If I had the technical chops I would totally automate this so none of the videos would get missed, but as it stands I’ll just link the ones I stumble across.
Yeah, but they gave plenty of different kinds of punks a voice to talk to each other and tell about their scenes, even if they had a political/cultural view point. The zine itself, especially scene reports, letters, and the classifieds were a pretty inclusive place for anyone identifying as punk.
So was any other decade we just forget the dross except for the historians.
But in teh best of the worst while not the beginning it was the Golan Globus era of Cannon Films which gave us so so many so bad they are good films in the 80s,
ETA if you have not seen the documentary about them then you are missing out.

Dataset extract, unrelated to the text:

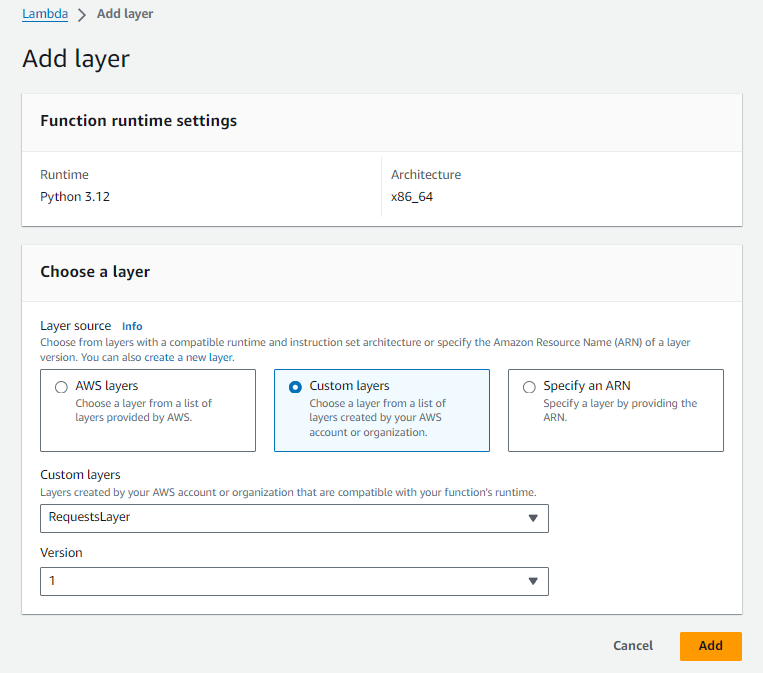
Task: Click the arrow icon in the RequestsLayer dropdown
Action: (533, 518)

But also another good example of the diversity of style in early punk scenes! And that punk scenes were much more diverse early on, not just a bunch of pissed off white blokes!
And then we get told that we don’t know what we’re talking about, because what we’re saying doesn’t align with popular memory (or an individual’s subjective experiences of that time)!

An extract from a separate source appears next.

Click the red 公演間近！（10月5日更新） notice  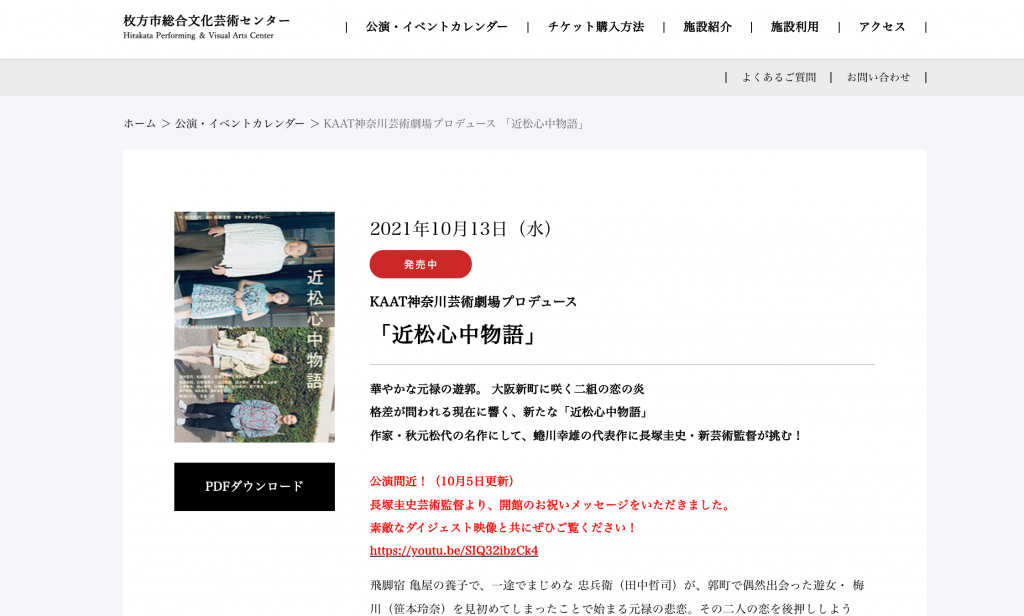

Absolutely. But still, the microscopic focus on punk and punk only is still pretty damned puritanical, no way around it. And I love punk, but reading MRR back then, while I was simultaneously getting into jazz and hip hop, it always felt like Yohannon and co were looking down their noses at the rest of us.
Sure, but there was plenty of interest to sustain that as a translocal identity via a shared mass media format like a zine. Their goal is pretty focused on that, it seems to me.

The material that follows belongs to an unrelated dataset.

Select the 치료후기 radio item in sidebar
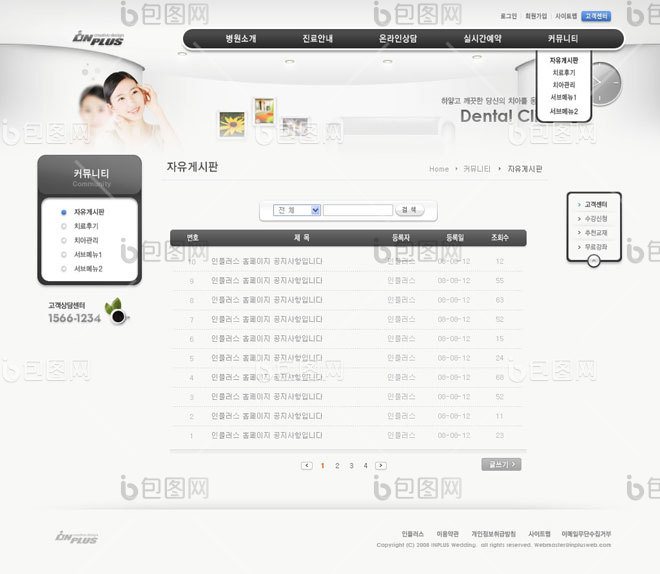click(x=64, y=226)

Or maybe they were just trying to serve a particular community? There are plenty of other magazines and zines that did just that for a variety of genres of music, not just MRR. Should a classical magazine include stories on punk or metal, so as to not “look down on others”? Or is it meant to be a means of exploring the genre for people interested in that?
I didn’t see the following powerhouses of talent in the video clip, so I’ll share them here. Ladies and gentlemen, please give a warm BoingBoing welcome to Frank Stallone and Yahoo Serious.